* [Instructions to follow]
The answer consists of the lines from the line holding "Click author line Adam Woog (9.2, MG+, 1150L)" through the last line of the entries, retyped exactly, and nothing else. No pictures belong in it.

==== Source data ====

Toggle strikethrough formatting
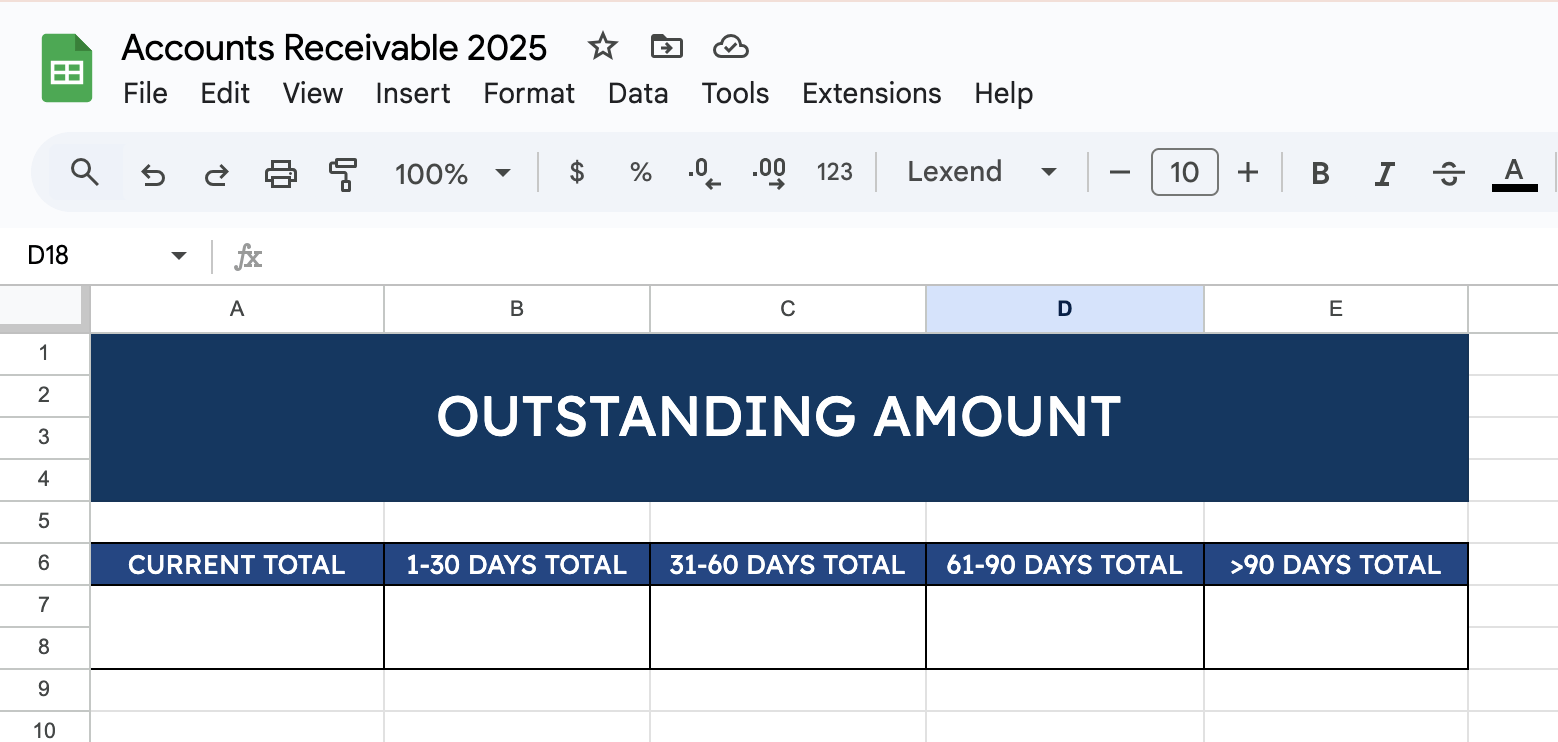The width and height of the screenshot is (1558, 742). (x=1448, y=174)

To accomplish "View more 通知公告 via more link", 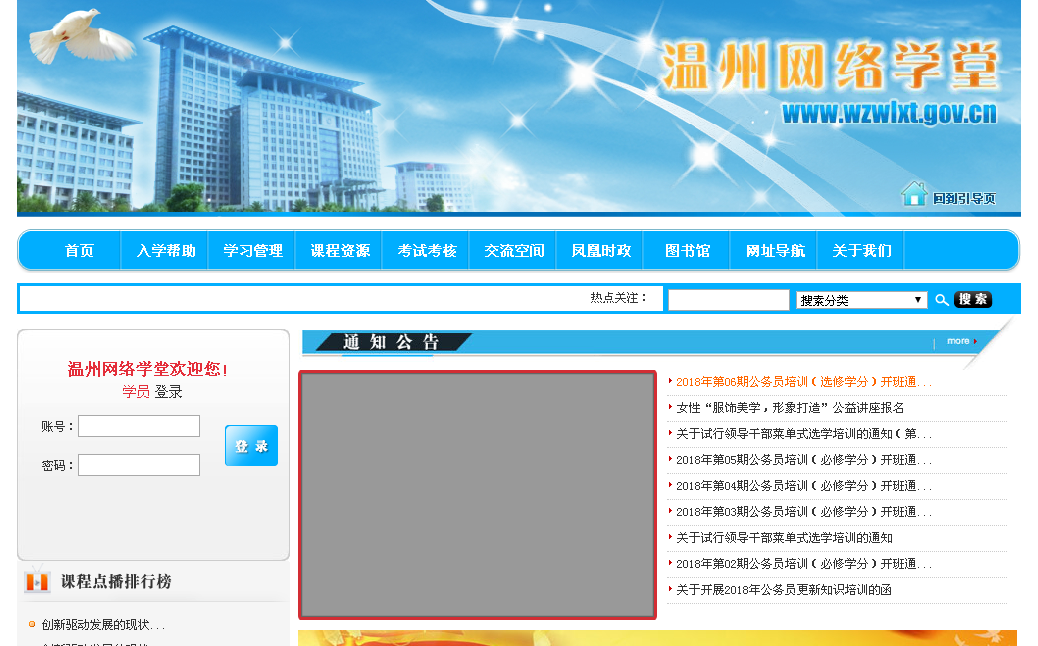I will point(960,341).
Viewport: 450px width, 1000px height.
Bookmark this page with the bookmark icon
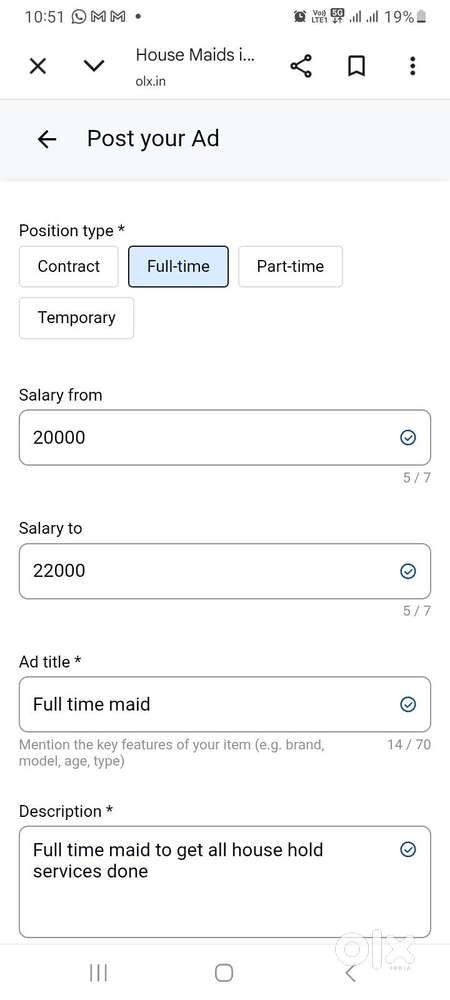356,66
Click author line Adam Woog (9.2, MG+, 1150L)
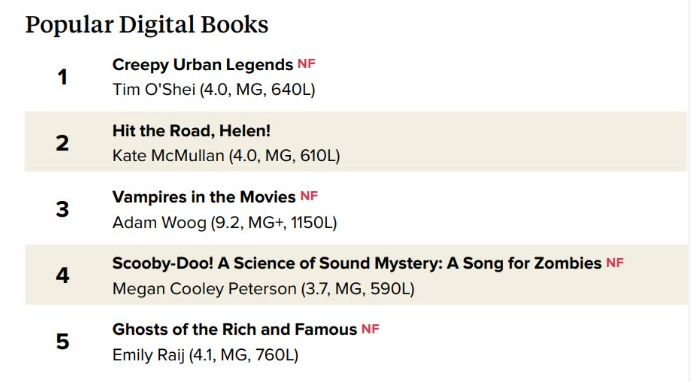Viewport: 691px width, 382px height. tap(225, 223)

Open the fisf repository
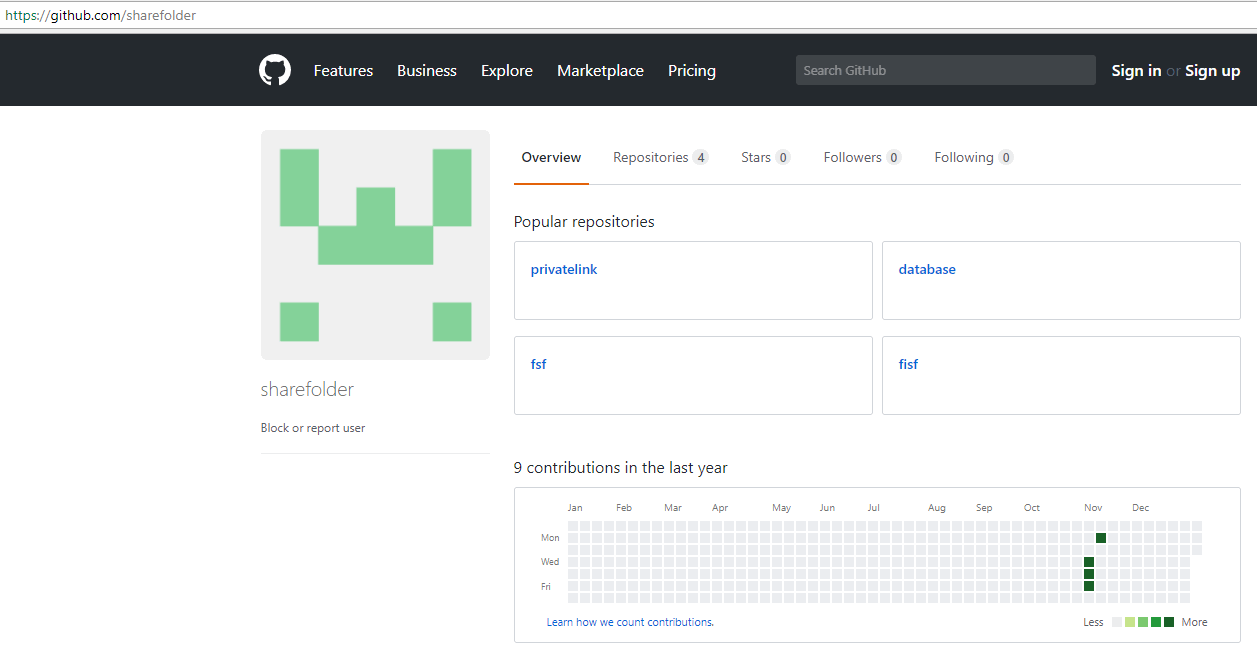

====

* [Result]
Click author line Adam Woog (9.2, MG+, 1150L)
Viewport: 691px width, 382px height. tap(225, 223)

Open the fisf repository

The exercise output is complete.